Here's a little piece by Aine Brigit, published back in 2001. We liked it back then, and we like it now. As Aine gets paid to edit, we asked her to take a look at it.
"I made just a couple minor changes. Omigod I was so lame back then." -Aine Brigit
The fact that Aine still starts sentences with "Omigod" leads us to believe that perhaps "back then" was not so long ago. -KV
Lunch Hour Enlightenment
by Aine Brigit
Lately all I do is search. Search for meaning, search for an answer, search on the Internet for people who are like me. I search the bookstore for some tome that can tell me how to find happiness.
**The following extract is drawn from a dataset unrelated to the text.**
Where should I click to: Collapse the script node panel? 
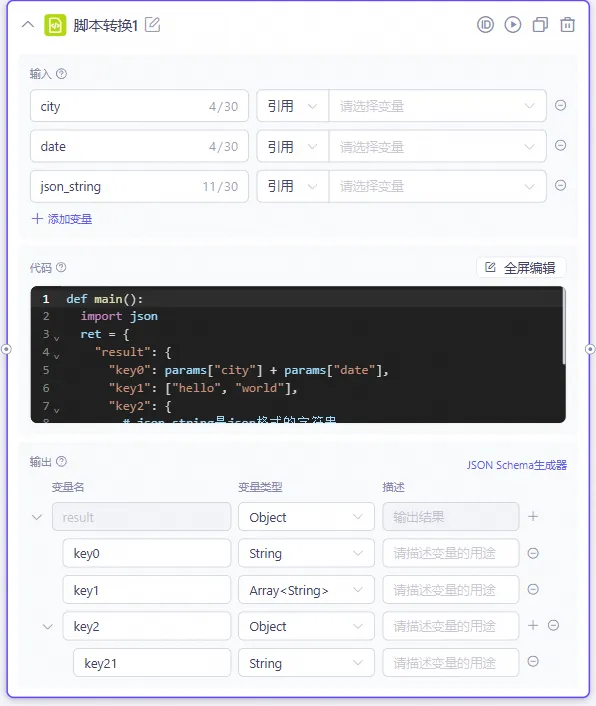[28, 24]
The other day I found myself at Borders in the self-help section and thought, “What the hell am I doing here? I hate people who read self-help books!”
Now on my lunch hour I walk the two blocks to a public garden that has vast expanses of grass and flowers, and is secluded from the street. After weeks of rain the sun has come out. I sit alone on stone steps and open my book. Yet I do not read. I look around and absorb rather than feel the surrounding greenery and the sun on my skin and I realize that this is what I have been looking for. Or at least part of it.
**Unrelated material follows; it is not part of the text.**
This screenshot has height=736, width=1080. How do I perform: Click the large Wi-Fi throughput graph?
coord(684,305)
When I was a child, I used to lie in a grassy field. In the springtime, the weeds were so high that I was hidden in my own little world. I would stare at the blue sky and watch bugs crawl up green stems. I can't remember having had any such peace recently. Perhaps I have forgotten what has always been my mantra, my own cherished philosophy: true happiness is in simple things and is most easily found in nature.
Recent months have found me struggling daily to better myself, in the hopes that then I will feel better and squelch the emptiness inside. But it strikes me at this moment that just sitting in the sun and examining the shape of the trees can fill that hole better than anything else.
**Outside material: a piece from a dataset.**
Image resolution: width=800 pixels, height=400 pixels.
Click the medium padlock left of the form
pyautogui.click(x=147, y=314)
Don't worry, I don't intend to change my name to Butterfly and go live in a tree. That's already been done and I don't like Birkenstocks. And I know that whatever is missing from my life will not be instantly found in a ray of light.
But as the cheerful sun warms my skin, I hear the call of a bird that I recognize from those days in the grass of my youth. I listen, smile, and feel a whole lot better.